Yeah. I think Wes McKinney liked the data frames in R, but preferred the programming language of Python. I've heard somewhere that he also got a lot of inspiration from APL.
R is literally designed to do statistics and has first class support and language feature support for many specialized tasks in statistics and closely related fields.
Python is literally designed to be easy to program with in general.
Well, it turns out when you’re dealing with terabytes of data and TFLOPS, the programming becomes more
important than the math. Not all R devs are happy about this and they are very loud about it.
But it shouldn’t really surprise anyone. That is literally how those languages are designed.

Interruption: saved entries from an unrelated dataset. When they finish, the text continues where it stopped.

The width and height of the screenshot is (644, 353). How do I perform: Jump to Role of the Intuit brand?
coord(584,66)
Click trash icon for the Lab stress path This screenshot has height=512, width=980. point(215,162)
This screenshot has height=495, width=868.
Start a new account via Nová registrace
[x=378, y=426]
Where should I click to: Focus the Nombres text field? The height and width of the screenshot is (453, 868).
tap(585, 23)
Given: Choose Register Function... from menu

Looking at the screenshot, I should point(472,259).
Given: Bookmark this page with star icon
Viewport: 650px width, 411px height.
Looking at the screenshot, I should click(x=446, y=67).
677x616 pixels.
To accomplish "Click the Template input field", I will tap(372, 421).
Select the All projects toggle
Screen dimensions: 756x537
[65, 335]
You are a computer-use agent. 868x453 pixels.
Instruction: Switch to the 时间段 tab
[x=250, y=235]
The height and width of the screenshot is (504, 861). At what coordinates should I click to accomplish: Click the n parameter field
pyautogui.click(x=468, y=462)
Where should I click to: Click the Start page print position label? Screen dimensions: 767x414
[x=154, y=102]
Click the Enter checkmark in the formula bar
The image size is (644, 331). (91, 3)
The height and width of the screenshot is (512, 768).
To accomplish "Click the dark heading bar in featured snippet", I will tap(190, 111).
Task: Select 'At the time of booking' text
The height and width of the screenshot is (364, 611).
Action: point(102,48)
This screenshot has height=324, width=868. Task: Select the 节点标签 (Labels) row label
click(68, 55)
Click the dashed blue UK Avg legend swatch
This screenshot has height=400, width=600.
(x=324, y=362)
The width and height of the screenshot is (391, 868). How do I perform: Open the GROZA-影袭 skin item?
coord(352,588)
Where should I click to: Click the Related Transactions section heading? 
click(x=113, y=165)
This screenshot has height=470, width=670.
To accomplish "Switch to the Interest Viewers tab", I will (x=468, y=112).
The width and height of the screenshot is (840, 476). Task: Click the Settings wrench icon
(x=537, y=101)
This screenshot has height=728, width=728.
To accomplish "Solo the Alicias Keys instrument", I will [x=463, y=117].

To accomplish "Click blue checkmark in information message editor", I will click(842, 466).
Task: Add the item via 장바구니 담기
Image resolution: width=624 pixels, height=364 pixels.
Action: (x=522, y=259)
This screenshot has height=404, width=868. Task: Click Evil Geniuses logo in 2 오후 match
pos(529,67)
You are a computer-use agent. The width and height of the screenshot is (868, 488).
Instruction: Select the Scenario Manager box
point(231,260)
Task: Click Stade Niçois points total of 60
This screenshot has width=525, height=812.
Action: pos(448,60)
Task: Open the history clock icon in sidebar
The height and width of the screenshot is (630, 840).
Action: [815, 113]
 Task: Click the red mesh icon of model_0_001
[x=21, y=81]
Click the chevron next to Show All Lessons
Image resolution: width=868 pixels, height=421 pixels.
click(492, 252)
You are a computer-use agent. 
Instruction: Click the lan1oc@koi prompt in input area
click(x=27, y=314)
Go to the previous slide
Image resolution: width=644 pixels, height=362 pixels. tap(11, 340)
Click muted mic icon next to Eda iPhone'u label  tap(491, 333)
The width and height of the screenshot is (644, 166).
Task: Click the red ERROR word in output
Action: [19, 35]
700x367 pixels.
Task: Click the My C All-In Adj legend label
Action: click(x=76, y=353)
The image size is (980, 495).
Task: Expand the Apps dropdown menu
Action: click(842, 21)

Most of the R devs I know like this are just butthurt they are paid less and refuse to switch because they’re obstinate, or they’re a little scared they’re being left behind. first group is all over the place, but the second group tends to skew older of course
R is heavily influenced by Scheme. Not only is it heavily functional, but it has metaprogramming capabilities allowing a high level of flexibility and expressiveness. The tidyverse libraries use this heavily to produce very nice composable APIs that aren't really practically possible in Python.
R is fine. The issue is more in the ecosystem (with the aforementioned exception of the tidyverse).
> Most of the R devs I know like this are just butthurt they are paid less and refuse to switch because they’re obstinate, or they’re a little scared they’re being left behind. first group is all over the place, but the second group tends to skew older of course
Look, I started with R and use mostly Python these days, but this is not really a fair take.
R is (still) much, much, much better for analytics and graphing (the only decent plotting library in python is a ggplot clone). The big change (and why Python ended up winning) is that integrating R with other tools (like web stuff, for example) is harder than just using Python.
pandas (for instance) is like an unholy clone of the worst features from both R and Python. Polars is pretty rocking, though (mostly because it clones from Spark/dplyr/linc).
It's another example of Python being the second best language for everything winning out in the marketplace.
That being said, if I was starting a data focused company and needed to pick a language, I'd almost certainly build all the DS focused stuff in R as it would be many many times quicker, as long as I didn't need to hire too many people.